Start of STUDY MATERIAL
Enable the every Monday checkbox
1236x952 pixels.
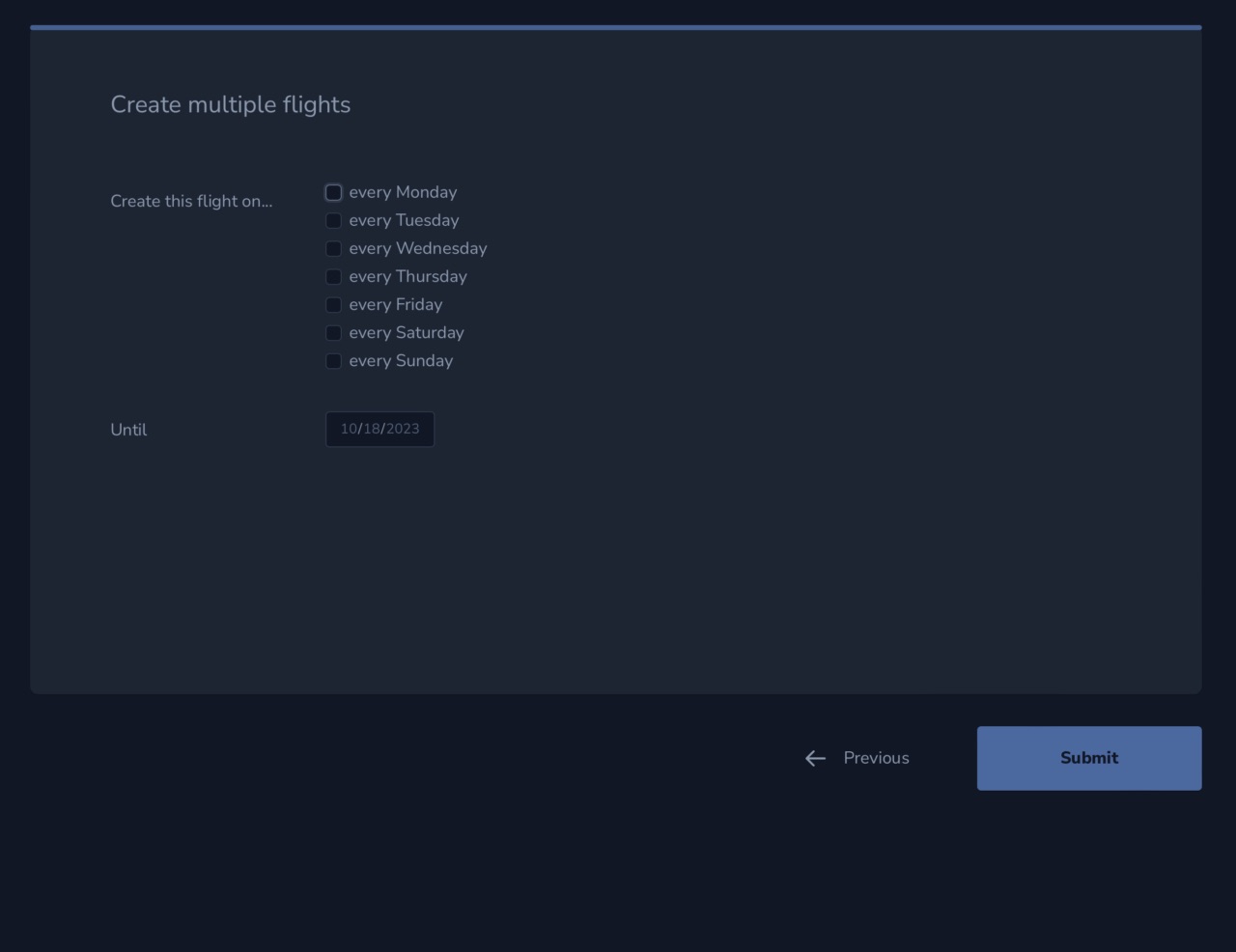tap(333, 193)
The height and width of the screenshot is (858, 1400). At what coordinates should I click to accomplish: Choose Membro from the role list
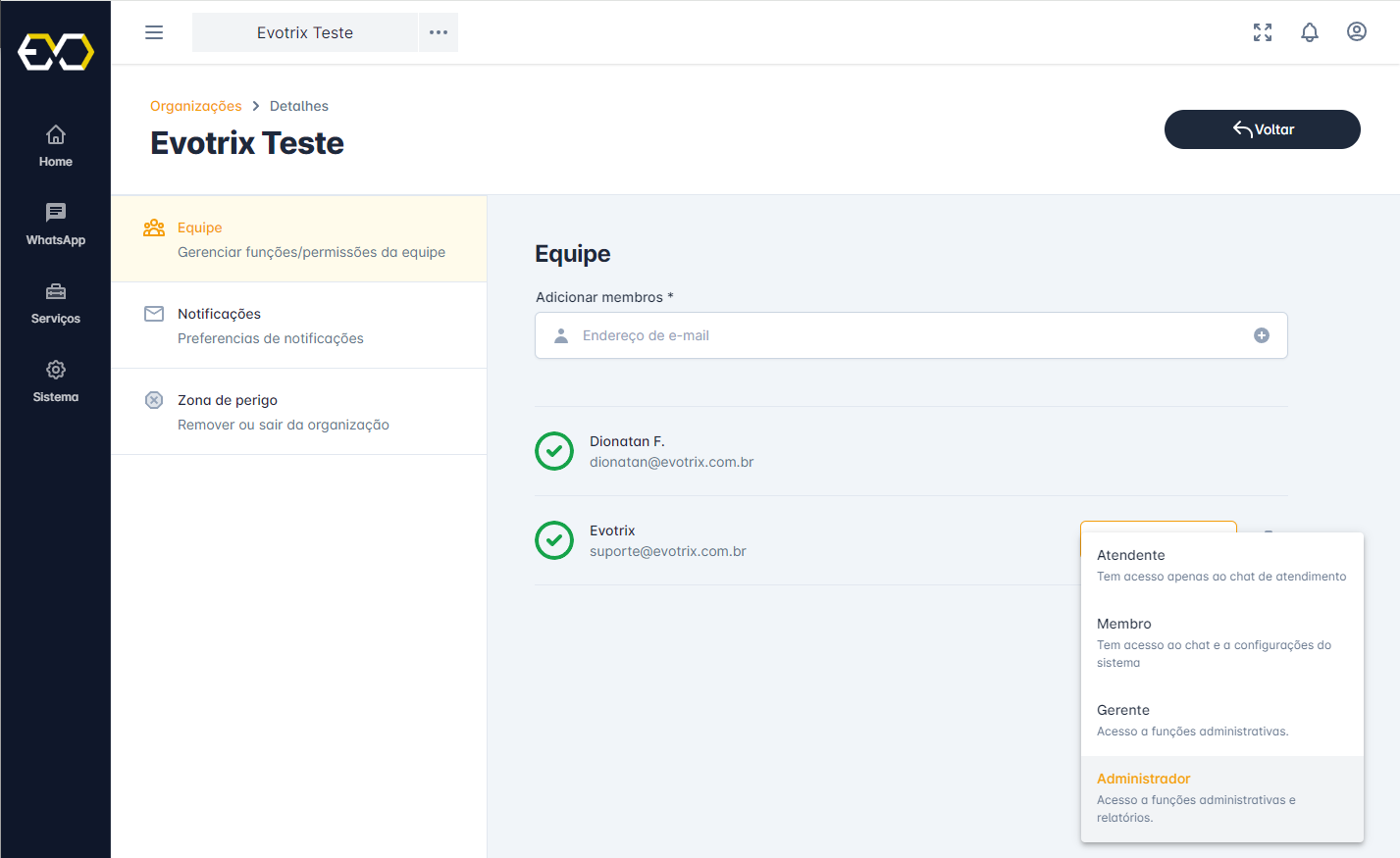tap(1221, 642)
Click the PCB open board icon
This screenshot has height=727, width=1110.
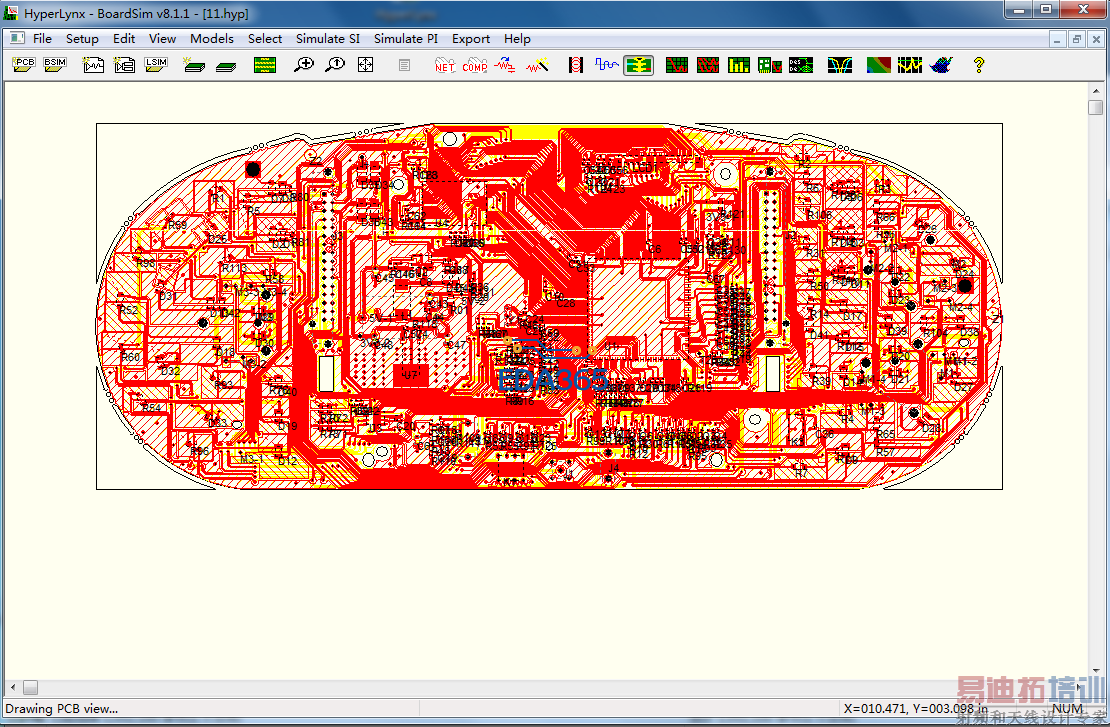(x=24, y=65)
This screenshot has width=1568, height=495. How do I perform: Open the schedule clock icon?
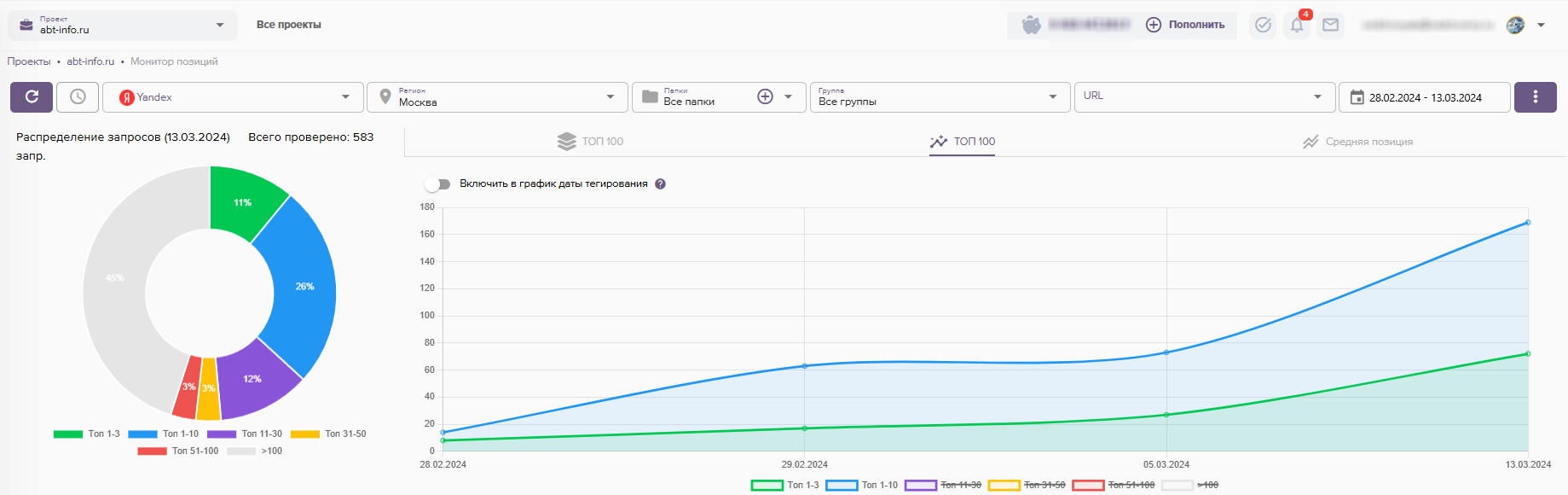(78, 97)
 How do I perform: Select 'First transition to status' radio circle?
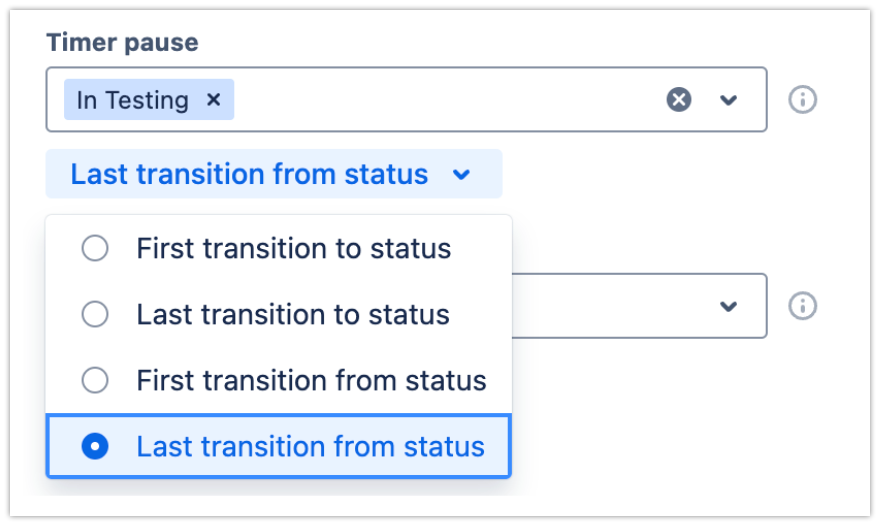pos(95,248)
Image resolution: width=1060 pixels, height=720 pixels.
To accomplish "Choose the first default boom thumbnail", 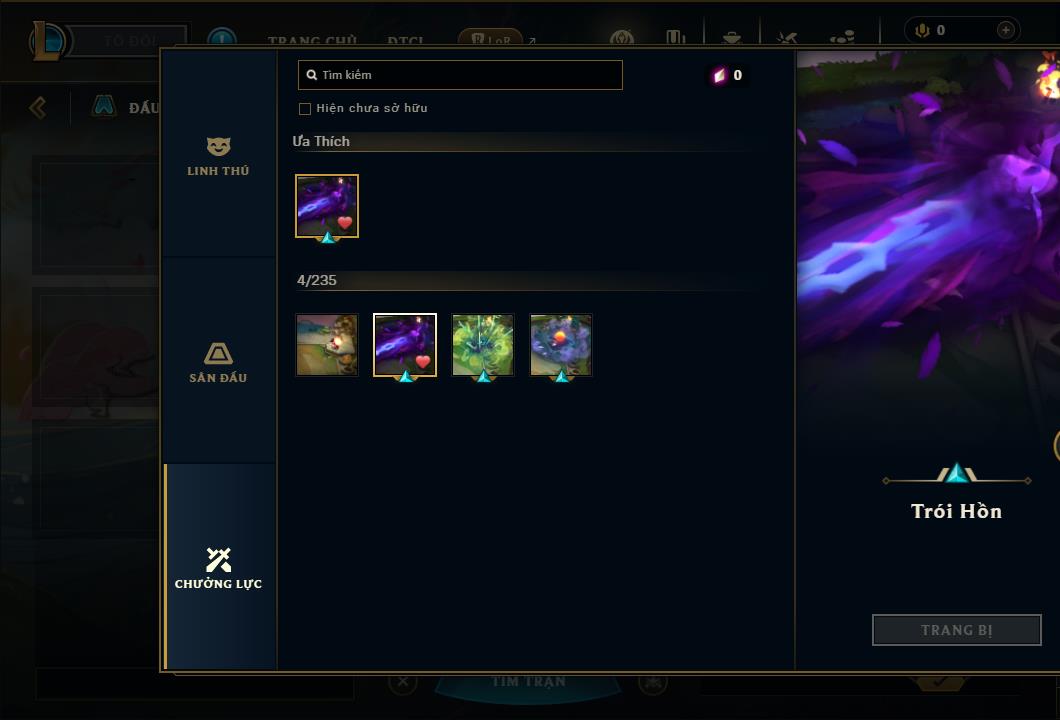I will [x=327, y=345].
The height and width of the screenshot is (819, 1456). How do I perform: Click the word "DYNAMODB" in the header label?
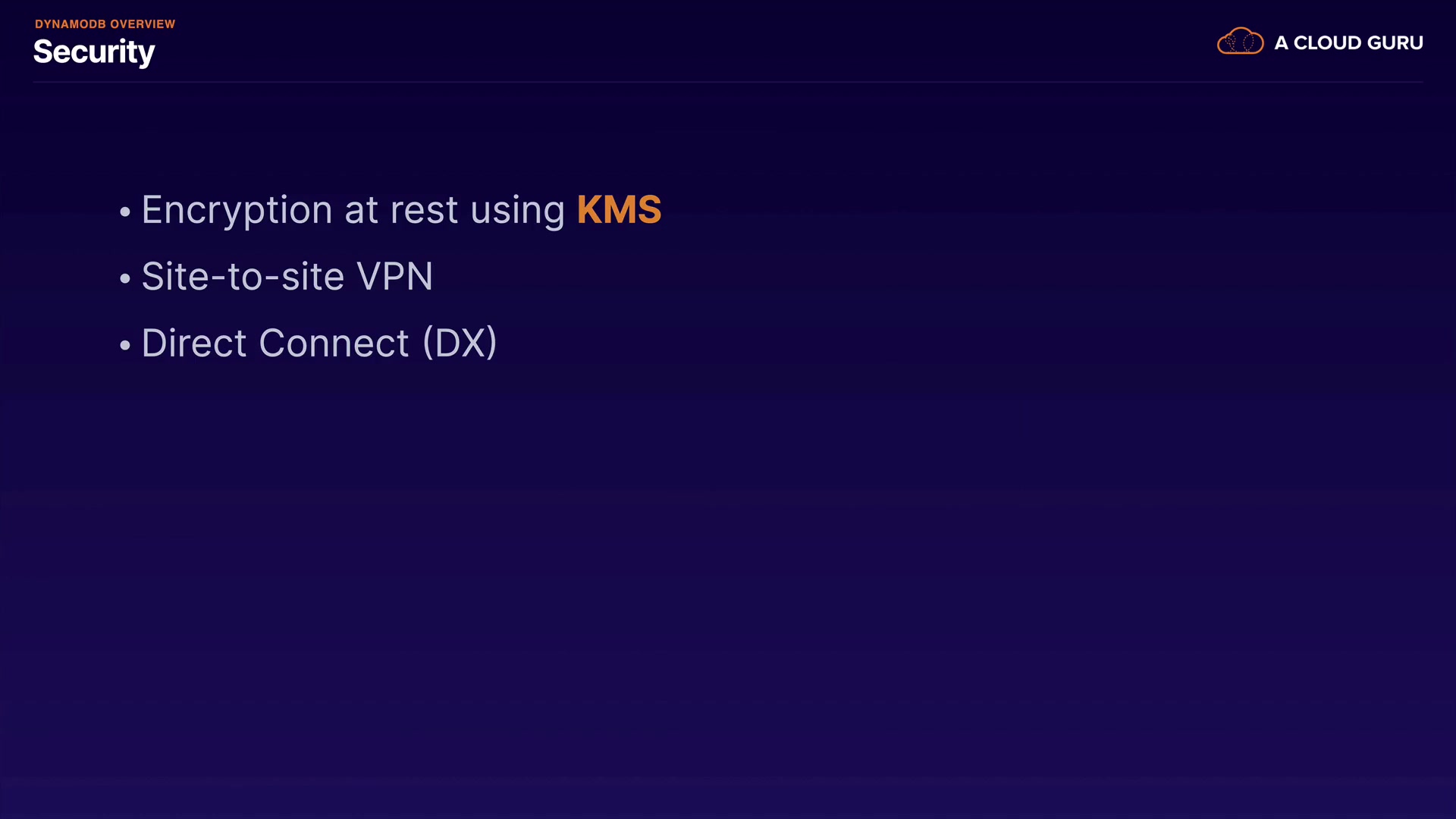click(x=71, y=24)
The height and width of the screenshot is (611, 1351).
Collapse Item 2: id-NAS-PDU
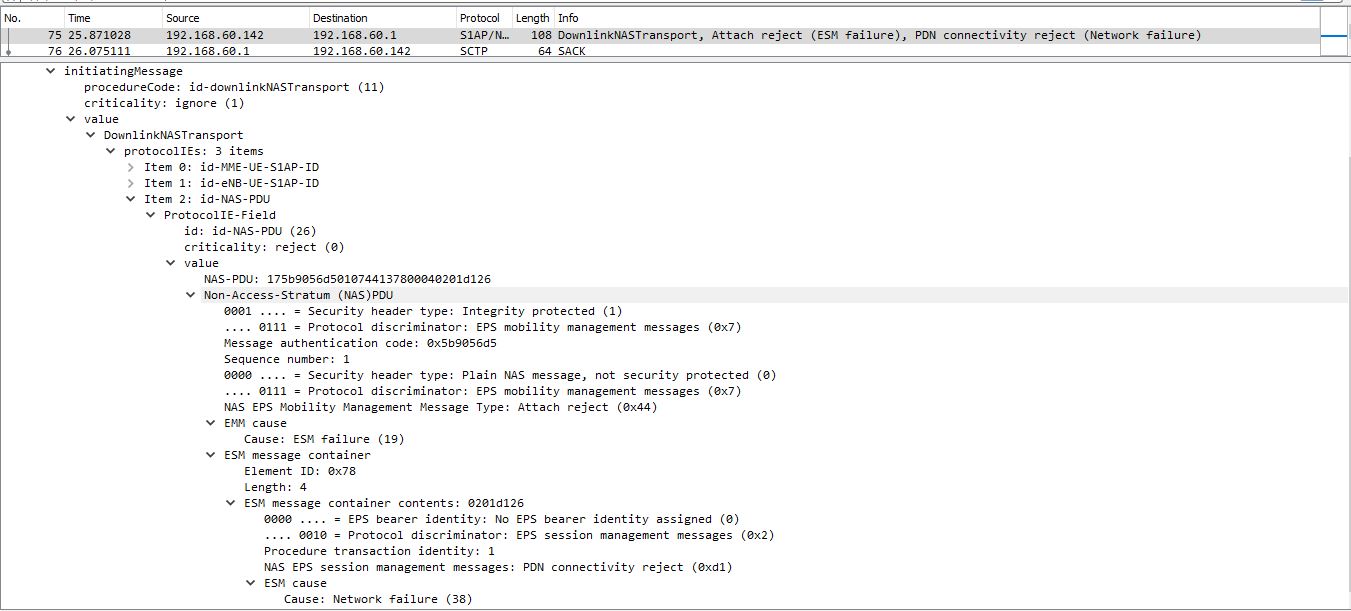(x=131, y=198)
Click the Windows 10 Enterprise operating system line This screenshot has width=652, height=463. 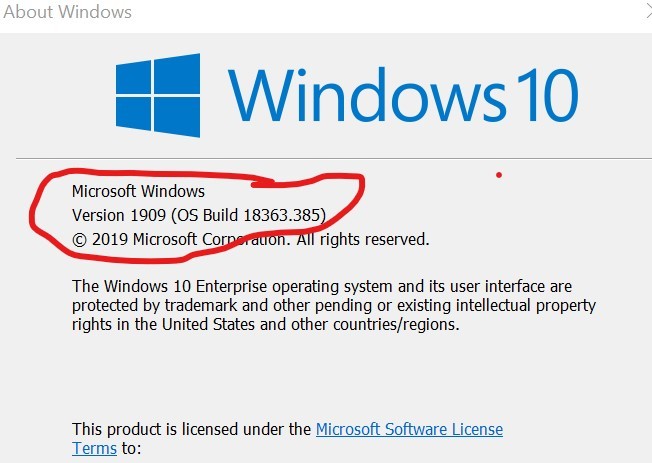pos(322,286)
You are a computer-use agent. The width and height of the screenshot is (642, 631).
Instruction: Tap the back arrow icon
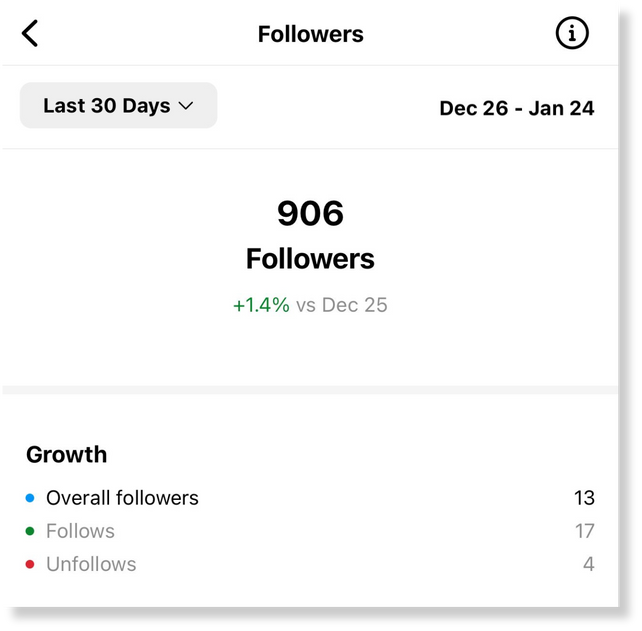pos(30,33)
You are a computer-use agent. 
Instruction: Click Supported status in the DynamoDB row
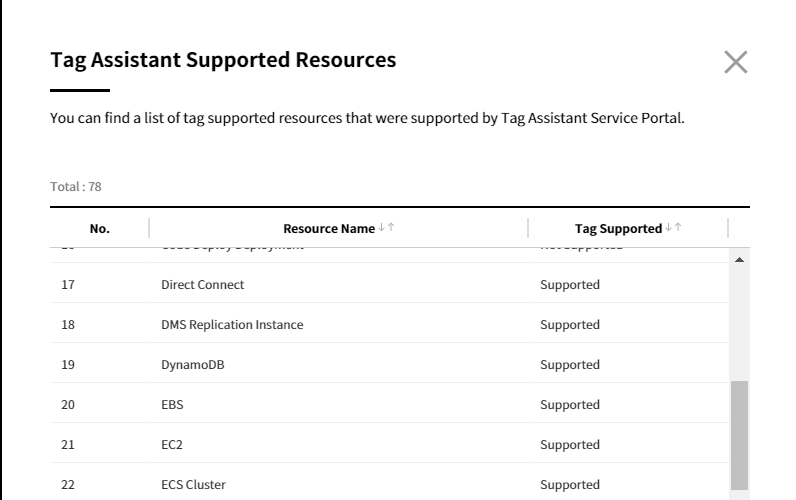coord(570,364)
End of STUDY MATERIAL
ASSIGNED TASK: Print exactly the lines running from the start of the entries above to the line with "Click the PCB open board icon", both included; leave out any pictures.

ANSWER TO THIS TASK:
Enable the every Monday checkbox
1236x952 pixels.
tap(333, 193)
The height and width of the screenshot is (858, 1400). At what coordinates should I click to accomplish: Choose Membro from the role list
tap(1221, 642)
Click the PCB open board icon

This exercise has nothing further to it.